Your reply should consist only of the lines from the one with "Task: Open detail" through the end of the entries, transcribed exactly. Pictures stay out.

START Data for processing

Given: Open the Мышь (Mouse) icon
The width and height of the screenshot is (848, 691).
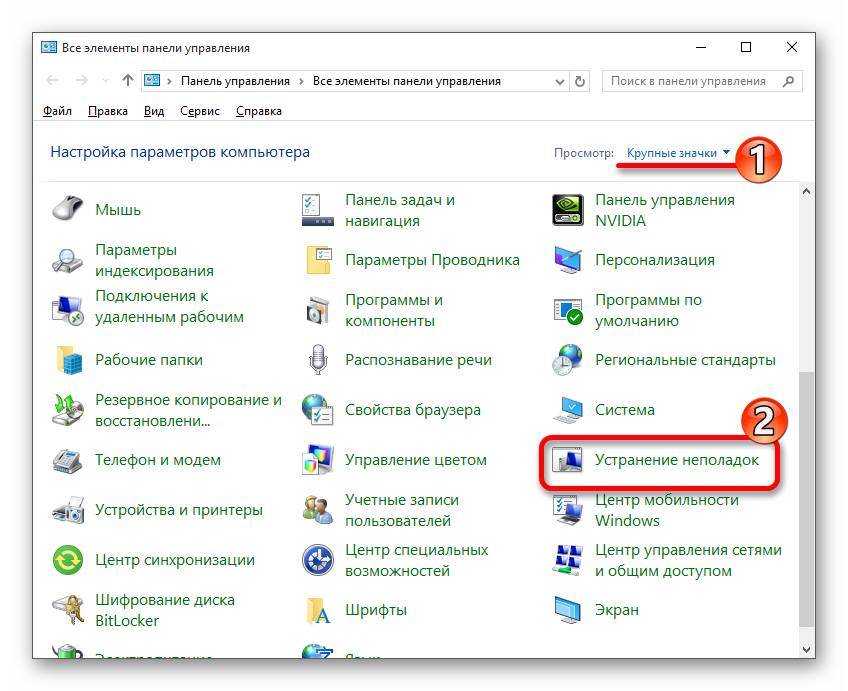Looking at the screenshot, I should point(68,210).
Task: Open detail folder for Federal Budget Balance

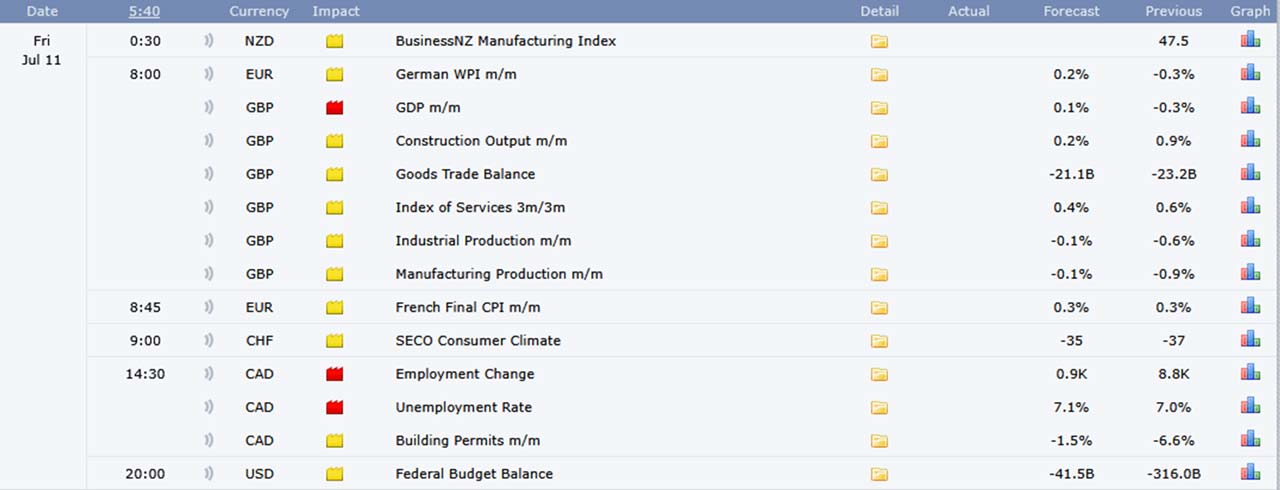Action: (879, 474)
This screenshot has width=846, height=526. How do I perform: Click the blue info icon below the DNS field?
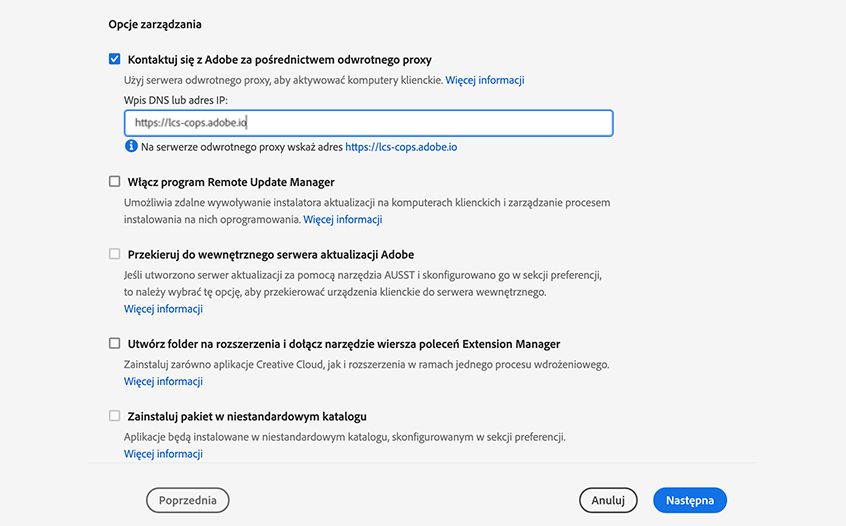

END Data for processing

* [Result for this task]:
Task: Open detail folder for Federal Budget Balance

Action: (879, 474)
This screenshot has width=846, height=526. How do I perform: Click the blue info icon below the DNS field?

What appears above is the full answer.